Dr. Larkin says that because of the shortage, family medicine is taking a hard hit.
When you think about it though, family medicine is the quintessential primary care doctor. They provide care in the prenatal setting, then through the pediatric care, then adult care, women’s health. It’s a ‘soup to nuts’ care."
Governor Maura Healey has just signed off on a new legislation set to provide the medical school with $10 million.
The scholarship fund is specifically for students who enter family medicine residencies following graduation.
“I want to foster and grow these relationships with my patients and family medicine is the specialty that’s going to allow me to do that,” Joseph Distefano Mendoza, said.
Distefano Mendoza is a fourth-year medical student and feels a program like this can create an incentive to go into primary care, especially because he says it’s a specialty that is known not to pay as much as others.
He also says it could ease the burden so many feel throughout their journey to practice medicine.
“Having one’s debt like weighing on your mind can be an additionally thing adding to the challenge, adds to the toll that is the medical education process and so I think a program like this that can alleviate some of that debt is important,” he said.

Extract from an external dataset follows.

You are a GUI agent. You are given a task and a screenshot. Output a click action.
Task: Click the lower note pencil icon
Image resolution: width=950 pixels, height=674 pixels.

Physicians receiving the scholarship must commit to at least five years of service in underserved practices and hospitals defined by the bill.
“That’s another bonus as a result of all this, we are going to be putting ppl in places with the population that is in the most need and then they end up staying, statistically!” Dr. Larkin explained.
“What t we can do, is demonstrate is that this is really something good, the commonwealth has a reputation of developing programs that are first in class, so to speak, models for all kinds of other states to follow. we want to be that same sort of model for medical schools in other states that can do similar work,” she added.
The first of it’s kind pilot program offering promise and potentially saving the future of primary care.
“...without our primary care foundation than we will never be able to do the best we can for the patients in our country so if you want to do real good work for patients this is the way you can do it,” she said.
The goal is to start offering the scholarship in this next academic year.